SHORT EXERCISE:
Reproduce the following lines word for word, keeping every character unchanged.

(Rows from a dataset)
_ _ _ _ _

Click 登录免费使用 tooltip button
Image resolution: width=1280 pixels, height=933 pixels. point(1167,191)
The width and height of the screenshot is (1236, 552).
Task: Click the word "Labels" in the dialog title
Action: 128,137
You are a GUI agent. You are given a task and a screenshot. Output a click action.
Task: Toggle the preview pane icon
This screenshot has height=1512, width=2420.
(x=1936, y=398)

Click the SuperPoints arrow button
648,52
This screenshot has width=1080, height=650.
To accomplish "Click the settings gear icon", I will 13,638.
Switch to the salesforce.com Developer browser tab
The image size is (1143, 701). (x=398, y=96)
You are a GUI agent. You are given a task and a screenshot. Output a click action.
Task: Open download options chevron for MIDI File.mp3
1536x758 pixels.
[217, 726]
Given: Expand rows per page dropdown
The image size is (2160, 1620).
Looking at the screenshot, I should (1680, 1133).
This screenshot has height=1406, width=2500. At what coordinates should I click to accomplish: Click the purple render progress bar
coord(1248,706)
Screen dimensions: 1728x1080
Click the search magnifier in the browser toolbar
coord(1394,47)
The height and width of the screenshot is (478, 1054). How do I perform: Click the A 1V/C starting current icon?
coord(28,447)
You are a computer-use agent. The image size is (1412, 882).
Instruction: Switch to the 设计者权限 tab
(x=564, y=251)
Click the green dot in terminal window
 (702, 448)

_ _ _ _ _

RESULT OF THIS EXERCISE:
Click 登录免费使用 tooltip button
Image resolution: width=1280 pixels, height=933 pixels. point(1167,191)
The width and height of the screenshot is (1236, 552).
Task: Click the word "Labels" in the dialog title
Action: 128,137
You are a GUI agent. You are given a task and a screenshot. Output a click action.
Task: Toggle the preview pane icon
This screenshot has height=1512, width=2420.
(x=1936, y=398)

Click the SuperPoints arrow button
648,52
This screenshot has width=1080, height=650.
To accomplish "Click the settings gear icon", I will 13,638.
Switch to the salesforce.com Developer browser tab
The image size is (1143, 701). (x=398, y=96)
You are a GUI agent. You are given a task and a screenshot. Output a click action.
Task: Open download options chevron for MIDI File.mp3
1536x758 pixels.
[217, 726]
Given: Expand rows per page dropdown
The image size is (2160, 1620).
Looking at the screenshot, I should (1680, 1133).
This screenshot has height=1406, width=2500. At what coordinates should I click to accomplish: Click the purple render progress bar
coord(1248,706)
Screen dimensions: 1728x1080
Click the search magnifier in the browser toolbar
coord(1394,47)
The height and width of the screenshot is (478, 1054). How do I perform: Click the A 1V/C starting current icon?
coord(28,447)
You are a computer-use agent. The image size is (1412, 882).
Instruction: Switch to the 设计者权限 tab
(x=564, y=251)
Click the green dot in terminal window
 (702, 448)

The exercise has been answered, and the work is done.